The AMP category is a made-up one that people came up with to annoy you and to see if the VCs were paying attention. I did hear someone claim the AMP was about building custom audiences and then allowing for media execution of those audiences. But it should be obvious that this is just a core capability of the DSP and, for complex use cases, the DSP+DMP integrated. So I propose just returning the AMP moniker back into the soup from which ad technology is sprung before being shaped into products, with the first manifestation on the road to reality always being an acronym and three PowerPoint slides.
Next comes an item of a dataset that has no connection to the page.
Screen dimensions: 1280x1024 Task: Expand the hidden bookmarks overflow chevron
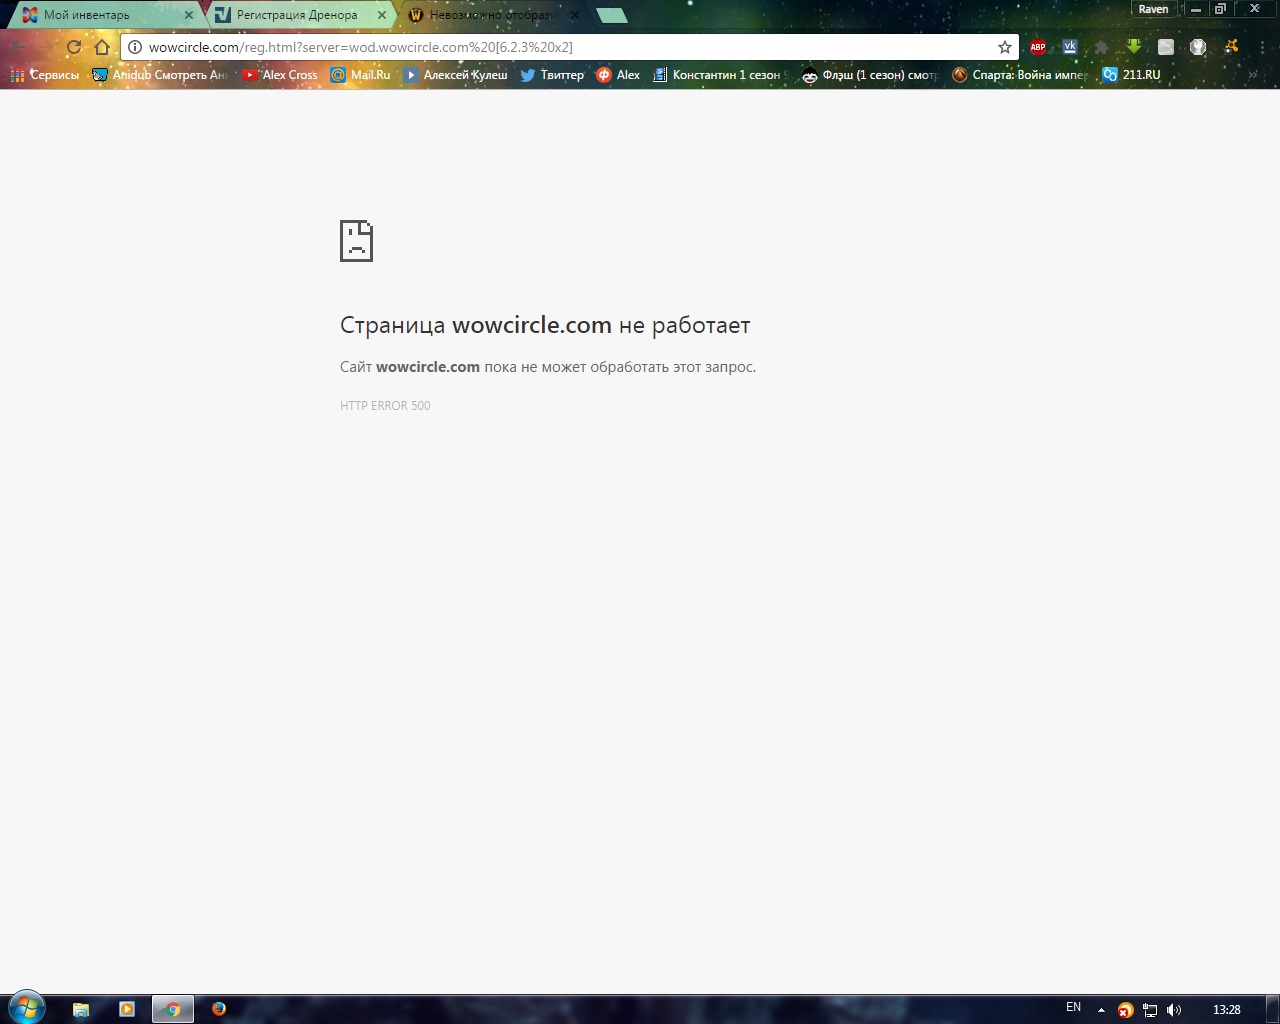[1252, 75]

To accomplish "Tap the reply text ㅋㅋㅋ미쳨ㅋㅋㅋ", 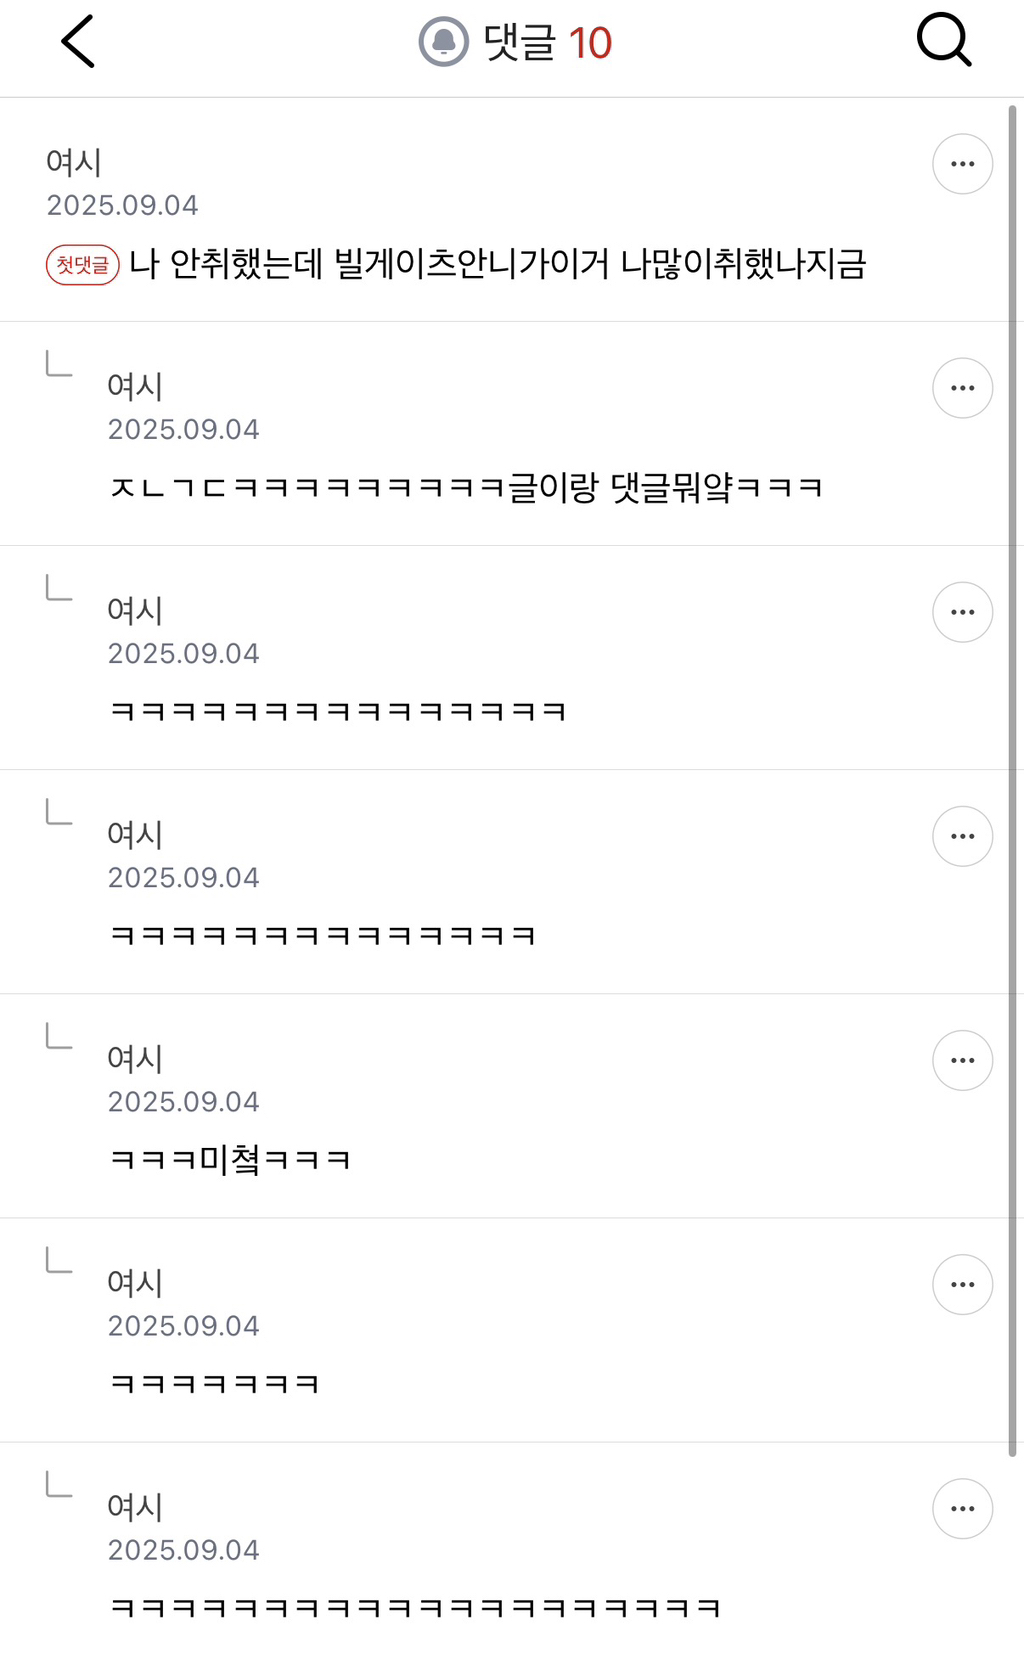I will coord(230,1159).
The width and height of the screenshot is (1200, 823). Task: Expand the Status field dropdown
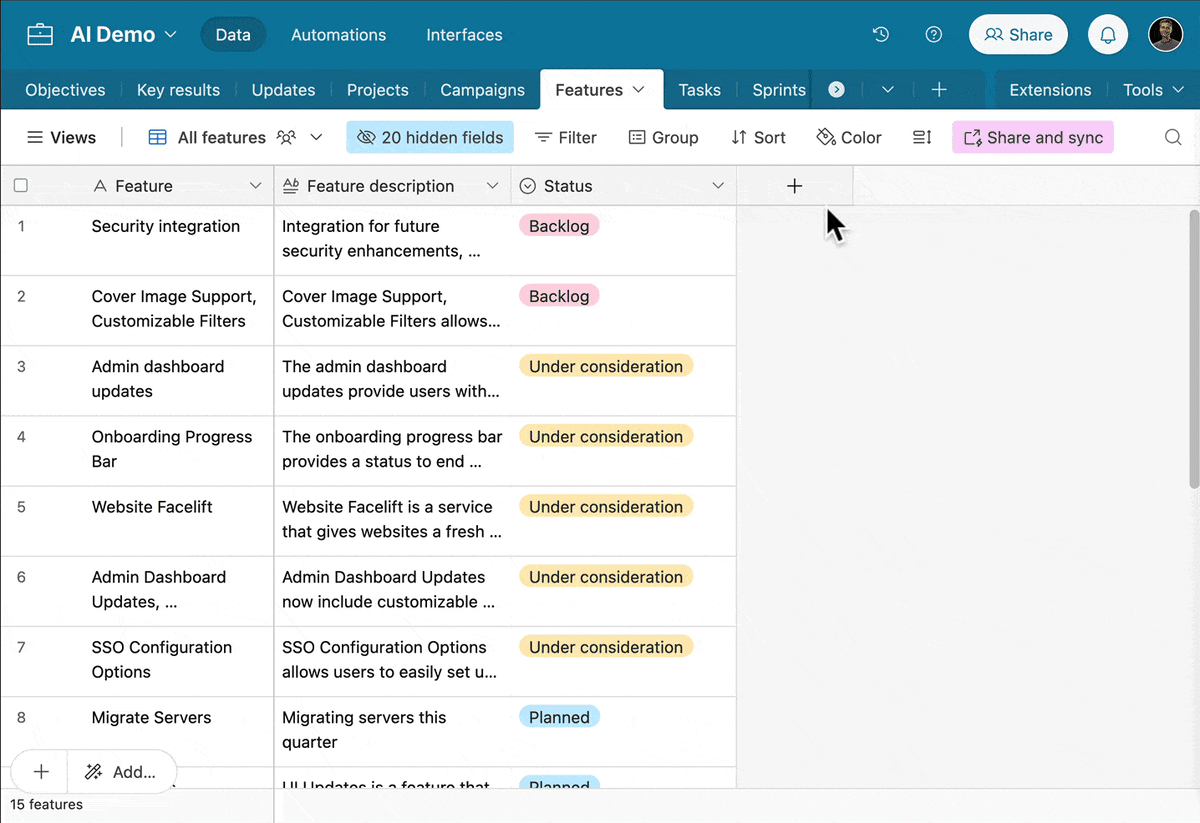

I understand Dave Morgan’s point that it’s a reasonably complex marketplace, but hopefully we’ve highlighted that for each job in this crazy world, there’s an obvious first point of contact that has bundled the key features you’ll likely need, while remaining flexible and modular enough to adapt to unique requirements and evolving objectives. TV is purchased based on Nielsen audience GRPs. These ratings points are a proxy based on a proxy. Everyone knows it, and everyone agrees to use it. That doesn’t make it correct. But being correct is far more difficult. It requires some heavy, mathematical lifting. DSPs do more and more of that lifting for buyers every day – and it will transform how digital is bought today, and, yes, how TV is bought in the future.
Joe Zawadzki is CEO of MediaMath, a demand-side platform.